Re: 2.6.31 regression: programs crashing after a couple of days of uptime with hibernation

Previous thread: [PATCH 9/9] Staging: rtl8187se: fixed checkpatch.pl warnings and errors in r8180_rtl8225z2.c by Olimpiu Pascariu on Thursday, April 1, 2010 - 1:48 pm. (1 message)

Next thread: 2.6.33.1 pwc (quickcam pro 4000 is broken) by Justin Piszcz on Thursday, April 1, 2010 - 2:45 pm. (1 message)
From: Ondrej Zary
Date: Thursday, April 1, 2010 - 2:32 pm

Hello,
with kernel 2.6.30, I can have uptime of more than a month on my desktop PC
(with hibernation).
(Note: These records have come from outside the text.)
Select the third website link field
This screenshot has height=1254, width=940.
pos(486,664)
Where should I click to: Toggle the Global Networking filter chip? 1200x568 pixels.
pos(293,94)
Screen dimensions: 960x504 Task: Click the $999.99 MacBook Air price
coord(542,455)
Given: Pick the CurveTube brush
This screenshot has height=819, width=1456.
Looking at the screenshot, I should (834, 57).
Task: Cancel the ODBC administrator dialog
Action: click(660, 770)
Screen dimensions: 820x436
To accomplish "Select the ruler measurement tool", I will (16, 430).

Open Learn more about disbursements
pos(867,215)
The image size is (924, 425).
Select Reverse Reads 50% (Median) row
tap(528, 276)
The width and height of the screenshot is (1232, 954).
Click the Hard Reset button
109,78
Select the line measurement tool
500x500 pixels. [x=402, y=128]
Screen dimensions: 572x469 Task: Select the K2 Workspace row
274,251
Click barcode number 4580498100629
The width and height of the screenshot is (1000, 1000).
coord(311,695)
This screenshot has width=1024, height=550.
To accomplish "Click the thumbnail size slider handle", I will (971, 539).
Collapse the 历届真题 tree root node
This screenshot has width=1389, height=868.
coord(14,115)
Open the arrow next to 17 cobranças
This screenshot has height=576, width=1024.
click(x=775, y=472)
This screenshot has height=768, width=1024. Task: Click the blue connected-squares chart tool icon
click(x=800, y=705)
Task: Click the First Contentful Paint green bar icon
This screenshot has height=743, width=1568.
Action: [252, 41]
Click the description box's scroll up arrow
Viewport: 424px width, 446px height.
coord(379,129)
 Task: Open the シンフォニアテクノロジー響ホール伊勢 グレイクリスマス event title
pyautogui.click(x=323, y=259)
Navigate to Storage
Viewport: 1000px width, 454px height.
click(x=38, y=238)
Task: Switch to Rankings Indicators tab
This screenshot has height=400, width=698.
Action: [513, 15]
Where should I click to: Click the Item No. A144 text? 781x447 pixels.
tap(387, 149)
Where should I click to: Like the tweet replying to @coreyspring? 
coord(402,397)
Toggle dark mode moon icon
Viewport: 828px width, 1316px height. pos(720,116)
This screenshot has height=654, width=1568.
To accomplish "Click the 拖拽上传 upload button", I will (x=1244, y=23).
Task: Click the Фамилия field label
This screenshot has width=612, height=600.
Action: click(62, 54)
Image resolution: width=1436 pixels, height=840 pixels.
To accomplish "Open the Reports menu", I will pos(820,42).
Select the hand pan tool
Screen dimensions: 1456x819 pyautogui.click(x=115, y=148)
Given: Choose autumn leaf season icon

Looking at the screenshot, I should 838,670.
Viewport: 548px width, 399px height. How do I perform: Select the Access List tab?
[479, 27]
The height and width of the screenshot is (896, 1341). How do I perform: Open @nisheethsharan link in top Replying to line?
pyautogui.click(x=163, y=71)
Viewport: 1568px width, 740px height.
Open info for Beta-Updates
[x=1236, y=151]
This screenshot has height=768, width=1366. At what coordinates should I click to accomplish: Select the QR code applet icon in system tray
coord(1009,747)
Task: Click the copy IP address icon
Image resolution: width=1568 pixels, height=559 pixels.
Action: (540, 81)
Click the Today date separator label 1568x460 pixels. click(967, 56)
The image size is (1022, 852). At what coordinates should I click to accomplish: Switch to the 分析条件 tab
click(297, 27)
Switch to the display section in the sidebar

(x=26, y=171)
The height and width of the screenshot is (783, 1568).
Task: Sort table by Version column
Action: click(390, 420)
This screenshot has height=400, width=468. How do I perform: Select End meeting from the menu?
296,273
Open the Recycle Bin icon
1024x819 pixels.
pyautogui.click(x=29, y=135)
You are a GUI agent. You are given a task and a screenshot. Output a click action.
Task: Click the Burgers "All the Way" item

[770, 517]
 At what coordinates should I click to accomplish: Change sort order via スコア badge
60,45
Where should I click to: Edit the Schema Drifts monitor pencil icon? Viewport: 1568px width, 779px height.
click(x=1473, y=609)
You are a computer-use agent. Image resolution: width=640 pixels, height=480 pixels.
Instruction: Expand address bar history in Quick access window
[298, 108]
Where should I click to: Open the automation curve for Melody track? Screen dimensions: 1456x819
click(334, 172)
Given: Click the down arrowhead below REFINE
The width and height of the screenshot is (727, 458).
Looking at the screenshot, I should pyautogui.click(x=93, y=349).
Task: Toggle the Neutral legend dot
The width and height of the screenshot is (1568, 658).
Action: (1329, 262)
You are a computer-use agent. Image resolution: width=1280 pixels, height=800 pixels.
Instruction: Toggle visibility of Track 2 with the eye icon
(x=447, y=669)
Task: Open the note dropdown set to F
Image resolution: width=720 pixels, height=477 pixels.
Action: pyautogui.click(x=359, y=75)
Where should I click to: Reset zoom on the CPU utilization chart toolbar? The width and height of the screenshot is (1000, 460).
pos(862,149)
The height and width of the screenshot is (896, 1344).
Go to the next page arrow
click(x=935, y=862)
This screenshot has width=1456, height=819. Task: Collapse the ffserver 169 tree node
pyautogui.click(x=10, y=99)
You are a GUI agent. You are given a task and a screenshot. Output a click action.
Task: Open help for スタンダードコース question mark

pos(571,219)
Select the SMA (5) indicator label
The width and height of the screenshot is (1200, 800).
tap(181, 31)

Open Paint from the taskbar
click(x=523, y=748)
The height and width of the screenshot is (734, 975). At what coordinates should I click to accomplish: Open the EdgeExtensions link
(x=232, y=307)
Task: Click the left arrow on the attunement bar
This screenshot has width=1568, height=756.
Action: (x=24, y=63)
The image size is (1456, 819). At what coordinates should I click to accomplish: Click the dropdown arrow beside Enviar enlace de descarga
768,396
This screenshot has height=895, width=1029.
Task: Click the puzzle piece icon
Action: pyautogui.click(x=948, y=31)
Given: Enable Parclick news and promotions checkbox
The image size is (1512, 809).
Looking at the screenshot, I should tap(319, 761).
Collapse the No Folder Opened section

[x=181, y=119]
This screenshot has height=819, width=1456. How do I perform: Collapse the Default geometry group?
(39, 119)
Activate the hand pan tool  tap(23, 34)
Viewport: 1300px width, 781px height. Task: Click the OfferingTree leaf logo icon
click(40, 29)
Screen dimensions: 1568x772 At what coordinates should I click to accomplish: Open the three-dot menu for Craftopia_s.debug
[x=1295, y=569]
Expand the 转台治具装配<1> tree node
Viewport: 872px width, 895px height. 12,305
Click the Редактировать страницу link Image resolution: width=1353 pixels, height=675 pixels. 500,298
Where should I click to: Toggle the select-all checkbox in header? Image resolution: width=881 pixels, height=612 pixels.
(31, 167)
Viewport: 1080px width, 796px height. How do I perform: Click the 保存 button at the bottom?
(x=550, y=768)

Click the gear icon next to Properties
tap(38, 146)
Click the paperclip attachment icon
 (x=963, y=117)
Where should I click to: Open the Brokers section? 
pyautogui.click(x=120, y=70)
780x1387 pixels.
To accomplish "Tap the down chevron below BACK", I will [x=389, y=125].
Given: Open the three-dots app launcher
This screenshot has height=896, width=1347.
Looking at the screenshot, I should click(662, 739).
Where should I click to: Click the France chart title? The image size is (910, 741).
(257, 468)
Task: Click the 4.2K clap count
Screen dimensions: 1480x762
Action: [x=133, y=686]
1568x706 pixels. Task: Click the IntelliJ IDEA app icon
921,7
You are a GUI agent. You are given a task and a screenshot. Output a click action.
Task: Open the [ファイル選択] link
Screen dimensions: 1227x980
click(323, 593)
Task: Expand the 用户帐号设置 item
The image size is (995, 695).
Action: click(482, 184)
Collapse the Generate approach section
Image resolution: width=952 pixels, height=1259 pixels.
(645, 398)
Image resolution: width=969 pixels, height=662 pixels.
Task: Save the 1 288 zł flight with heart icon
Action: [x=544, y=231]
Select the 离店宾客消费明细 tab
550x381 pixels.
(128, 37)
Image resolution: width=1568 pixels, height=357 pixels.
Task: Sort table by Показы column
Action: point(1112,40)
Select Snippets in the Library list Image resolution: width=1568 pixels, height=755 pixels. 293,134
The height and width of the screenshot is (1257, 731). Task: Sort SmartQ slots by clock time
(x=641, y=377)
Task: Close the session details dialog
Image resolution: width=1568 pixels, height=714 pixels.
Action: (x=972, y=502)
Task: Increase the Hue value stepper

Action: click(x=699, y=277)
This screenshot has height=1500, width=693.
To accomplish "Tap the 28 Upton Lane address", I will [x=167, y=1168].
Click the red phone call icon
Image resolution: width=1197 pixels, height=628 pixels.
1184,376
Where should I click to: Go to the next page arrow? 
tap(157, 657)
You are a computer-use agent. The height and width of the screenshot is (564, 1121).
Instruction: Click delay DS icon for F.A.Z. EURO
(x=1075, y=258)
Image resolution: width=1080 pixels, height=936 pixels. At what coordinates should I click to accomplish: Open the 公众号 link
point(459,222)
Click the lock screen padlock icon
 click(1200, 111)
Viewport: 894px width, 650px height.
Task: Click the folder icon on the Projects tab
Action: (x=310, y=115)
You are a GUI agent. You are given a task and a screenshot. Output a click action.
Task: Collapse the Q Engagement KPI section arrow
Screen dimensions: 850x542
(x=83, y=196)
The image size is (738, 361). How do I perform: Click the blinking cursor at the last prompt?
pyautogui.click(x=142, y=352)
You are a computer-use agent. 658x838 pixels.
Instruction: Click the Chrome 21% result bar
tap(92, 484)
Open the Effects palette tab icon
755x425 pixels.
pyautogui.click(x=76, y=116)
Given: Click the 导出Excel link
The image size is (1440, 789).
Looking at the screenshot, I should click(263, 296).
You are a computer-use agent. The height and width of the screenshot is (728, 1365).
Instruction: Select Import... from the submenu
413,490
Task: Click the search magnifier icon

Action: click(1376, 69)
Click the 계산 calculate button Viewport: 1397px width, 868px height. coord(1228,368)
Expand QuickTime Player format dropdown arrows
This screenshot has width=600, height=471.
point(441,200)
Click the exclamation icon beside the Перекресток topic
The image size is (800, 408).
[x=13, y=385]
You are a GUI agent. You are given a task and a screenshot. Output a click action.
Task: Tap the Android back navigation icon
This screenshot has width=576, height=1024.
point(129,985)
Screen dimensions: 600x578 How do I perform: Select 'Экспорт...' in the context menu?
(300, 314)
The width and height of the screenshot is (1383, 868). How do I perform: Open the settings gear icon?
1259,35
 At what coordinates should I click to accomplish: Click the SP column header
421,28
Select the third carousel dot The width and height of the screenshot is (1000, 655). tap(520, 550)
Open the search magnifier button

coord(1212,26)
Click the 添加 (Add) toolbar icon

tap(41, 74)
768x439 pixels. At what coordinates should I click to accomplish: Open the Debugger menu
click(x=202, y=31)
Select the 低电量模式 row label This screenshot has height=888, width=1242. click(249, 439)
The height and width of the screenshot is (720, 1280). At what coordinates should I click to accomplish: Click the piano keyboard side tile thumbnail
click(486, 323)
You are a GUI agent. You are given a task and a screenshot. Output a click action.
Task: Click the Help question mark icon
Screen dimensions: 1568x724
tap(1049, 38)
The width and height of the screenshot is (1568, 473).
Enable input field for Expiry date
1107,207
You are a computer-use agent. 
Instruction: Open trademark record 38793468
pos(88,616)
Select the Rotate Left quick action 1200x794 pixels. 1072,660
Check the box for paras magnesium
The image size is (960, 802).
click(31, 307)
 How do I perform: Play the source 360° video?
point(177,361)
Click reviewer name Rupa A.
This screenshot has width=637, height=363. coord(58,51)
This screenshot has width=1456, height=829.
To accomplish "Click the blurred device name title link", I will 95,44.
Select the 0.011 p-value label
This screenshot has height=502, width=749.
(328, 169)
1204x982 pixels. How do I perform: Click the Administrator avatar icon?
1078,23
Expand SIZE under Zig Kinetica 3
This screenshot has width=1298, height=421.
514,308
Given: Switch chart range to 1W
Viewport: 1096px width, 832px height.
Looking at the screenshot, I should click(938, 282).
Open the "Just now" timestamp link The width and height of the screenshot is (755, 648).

It's impossible with 2.6.31. After 1 to 3 days, processes
that were running during hibernation (e.g. konsole, kwin, kicker, xorg) start
to crash randomly in very weird ways. The kernel itself does not seem to
crash. When I run the crashed program again, it seems to work. Looks like
some memory corruption.

This bug is also present in 2.6.32 and 2.6.33.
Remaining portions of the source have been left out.